The problem is that the 6.5% (ish, I got a slightly lower number when I tried to replicate the result) is not consistent across battles. It's only THAT HIGH because there are several engagements with extremely high hit rates. These outliers consistently occurred when the USN was not aware that they'd been detected. They're very useful outliers because they tell you alot about the circumstances in which a torpedo attack can be really devastating. You have to detect the enemy within reasonable torpedo range (less than 8.000 yards-ish for the IJN, 6,000 for the USN), with sufficient time for a firing solution, and with sufficient more lead time for your torps to be in the water BEFORE the enemy starts to maneuver as a reaction to your existence on the battlefield.
The modal hit rate (the mode is the most frequent outcome) is zero hits and the median (if you splut the distribution into two halves, the one in the middle of the distribution is the median) is also zero hits. So unless that Decisive Battle occurs at night at less than (generously adding 25%) 10,000 yards against a USN TF that doesn't know the Japanese are there (or doesn't think they've been detected) the decisive battle isn't going to be a success.

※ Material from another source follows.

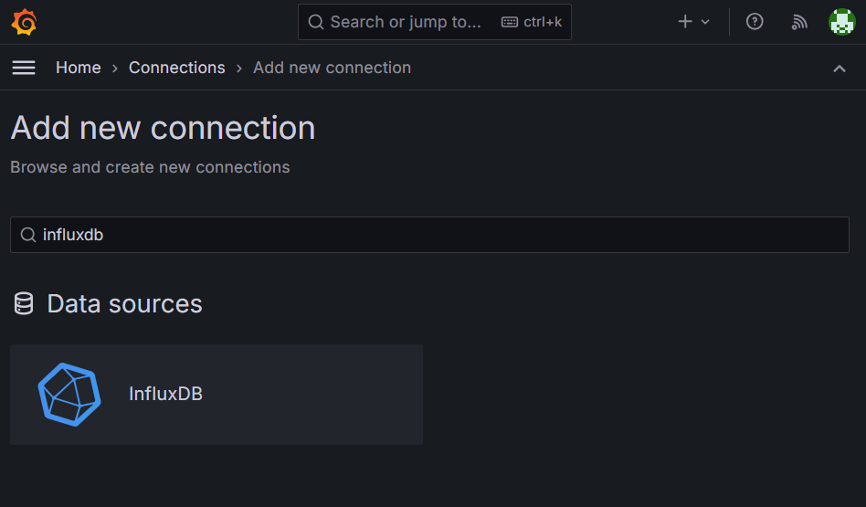Navigate to Connections breadcrumb
866x507 pixels.
pyautogui.click(x=176, y=68)
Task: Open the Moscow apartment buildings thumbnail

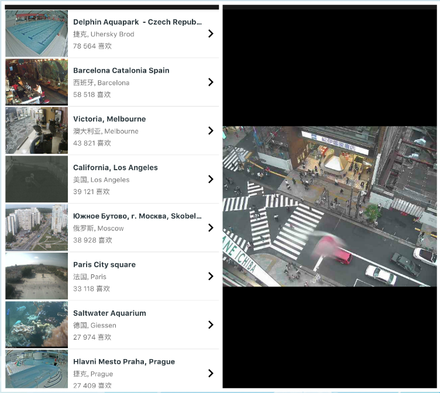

The second thing to note is that after Tassafaronga (which was generally a tactical fubar on the US adm's part) and in some instances before it became standard practice for US ships to maneuver to avoid presumed torpedo launches when engaging the Japanese. So the necessary conditions (night, surprise, in torpedo range) were only likely to occur a couple of times anyhow, before the US "catches on." And it's only likely in 1942, because US radar improvements made it most likely that the USN would always know that the Japanese were closing to torpedo range after 1942 (excepting Japanese subs running submerged).
given their purposes a 6.5% hit rate from long range actually achieved their purposes
They're not going to get 6.5% from long range. They're only going to get 6.5% ON AVERAGE if they surprise the USN in a couple of battles at ranges less than 10K yards. At long range their average will be alot lower. And the modal hit rate will still be zero. That is, in most battles, all torpedoes that the Japanese launch will all miss.